Do Unicode line break rules require the last character to be a required break?

Question

Do Unicode line break rules require the last character to be a required break?

I am trying to use libunibreak ( https://github.com/adah1972/libunibreak ) to mark possible line breaks in some specific Unicode text.

Libunibreak returns four possible options for each block of code in some text:

LINEBREAK_MUSTBREAK
LINEBREAK_ALLOWBREAK
LINEBREAK_NOBREAK
LINEBREAK_INSIDEACHAR

We hope that they themselves explain.

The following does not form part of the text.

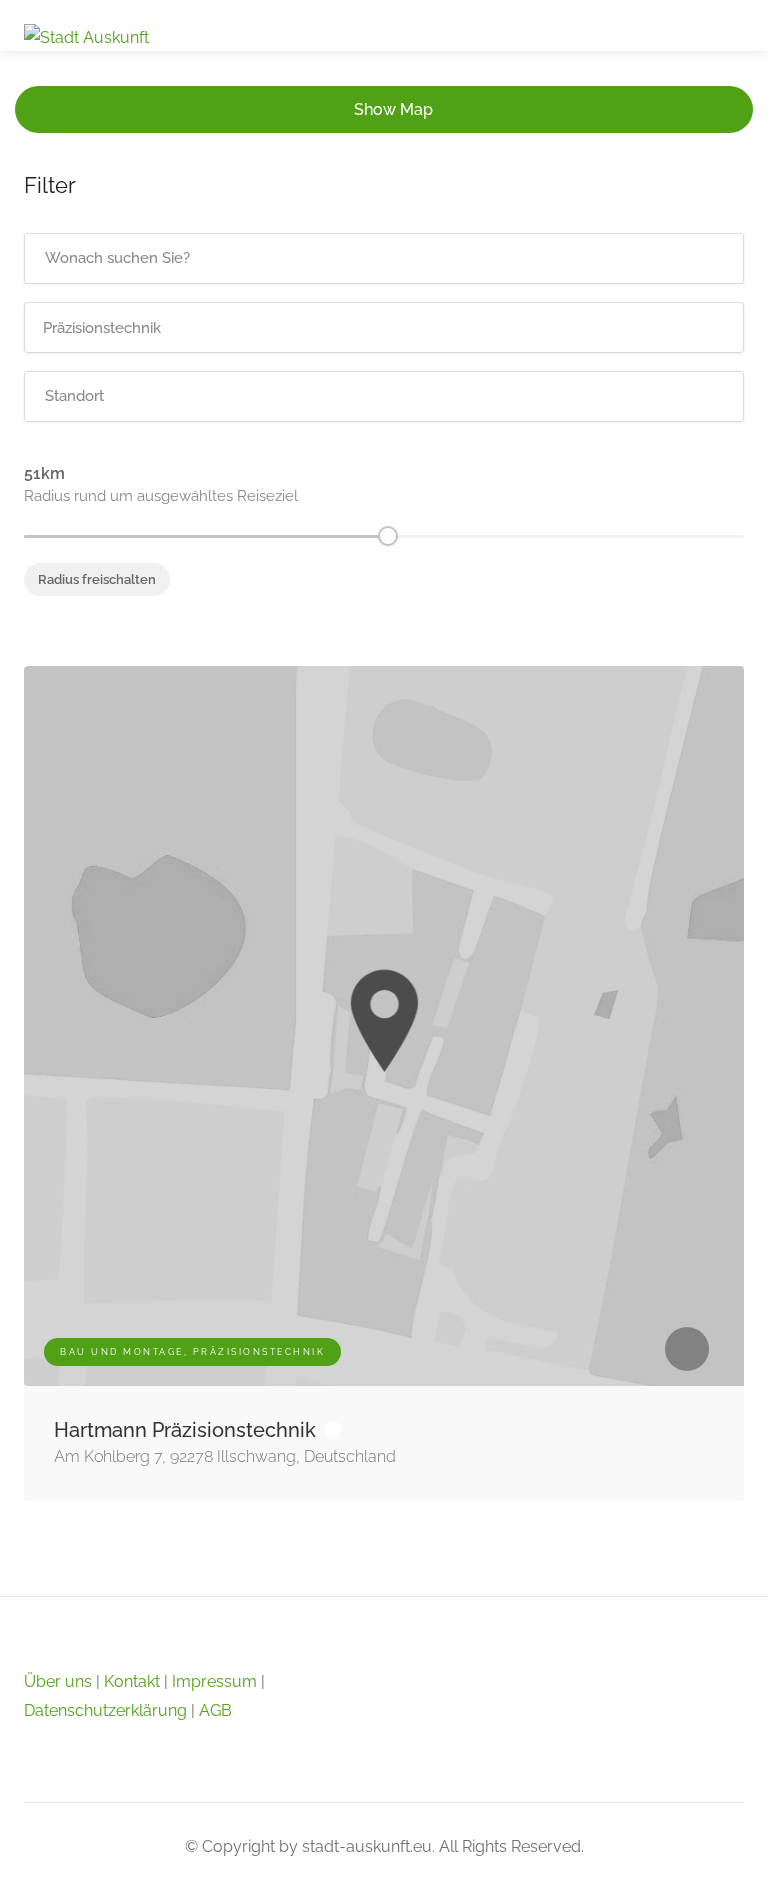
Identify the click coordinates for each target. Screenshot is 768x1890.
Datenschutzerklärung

I would expect MUSTBREAK to match newlines such as LF. However, for any given text, Libunibreak always indicates that the last character is MUSTBREAK

So, for example, with the string "abc", the output will be [NOBREAK, NOBREAK, MUSTBREAK]. For "abc \ n" the output will be [NOBREAK, NOBREAK, NOBREAK, MUSTBREAK]. I use the MUSTBREAK attribute to start a new line when drawing text, so the first case ("abc") creates an extra line that should not be there.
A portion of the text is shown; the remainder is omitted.